* What you have to do
Retype each entry below exactly. Do not carry any image over.

* Study material
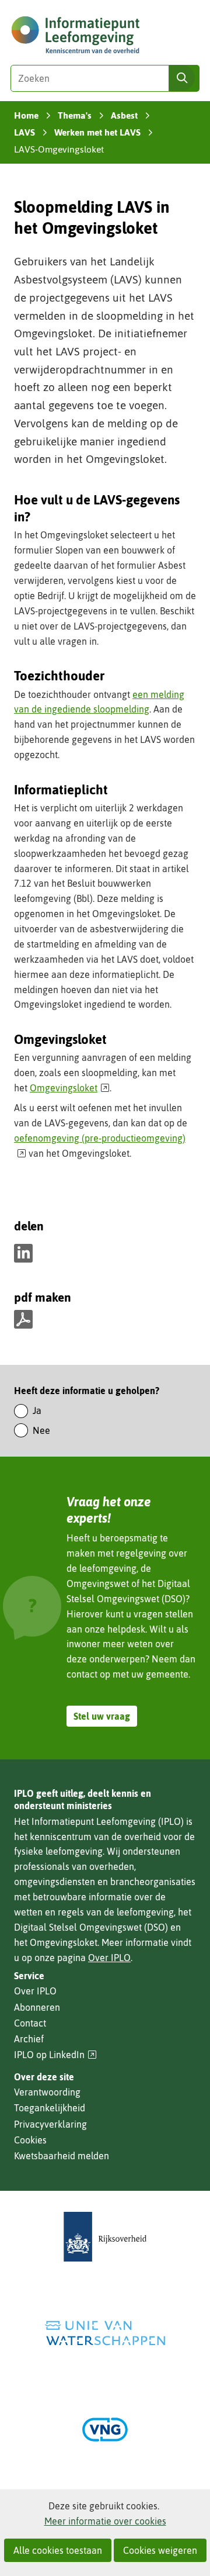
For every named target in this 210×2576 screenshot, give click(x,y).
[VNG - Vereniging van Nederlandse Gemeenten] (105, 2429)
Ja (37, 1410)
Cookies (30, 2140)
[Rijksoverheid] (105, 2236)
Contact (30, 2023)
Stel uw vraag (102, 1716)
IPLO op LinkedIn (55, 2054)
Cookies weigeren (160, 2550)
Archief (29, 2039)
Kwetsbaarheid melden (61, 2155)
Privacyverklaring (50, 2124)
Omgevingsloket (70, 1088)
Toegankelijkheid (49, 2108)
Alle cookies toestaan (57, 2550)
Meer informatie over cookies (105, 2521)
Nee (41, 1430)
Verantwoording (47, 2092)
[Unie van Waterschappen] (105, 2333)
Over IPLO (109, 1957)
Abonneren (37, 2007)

* Solution for this task
For every named target in this 210×2576 screenshot, give click(x,y).
[VNG - Vereniging van Nederlandse Gemeenten] (105, 2429)
Ja (37, 1410)
Cookies (30, 2140)
[Rijksoverheid] (105, 2236)
Contact (30, 2023)
Stel uw vraag (102, 1716)
IPLO op LinkedIn (55, 2054)
Cookies weigeren (160, 2550)
Archief (29, 2039)
Kwetsbaarheid melden (61, 2155)
Privacyverklaring (50, 2124)
Omgevingsloket (70, 1088)
Toegankelijkheid (49, 2108)
Alle cookies toestaan (57, 2550)
Meer informatie over cookies (105, 2521)
Nee (41, 1430)
Verantwoording (47, 2092)
[Unie van Waterschappen] (105, 2333)
Over IPLO (109, 1957)
Abonneren (37, 2007)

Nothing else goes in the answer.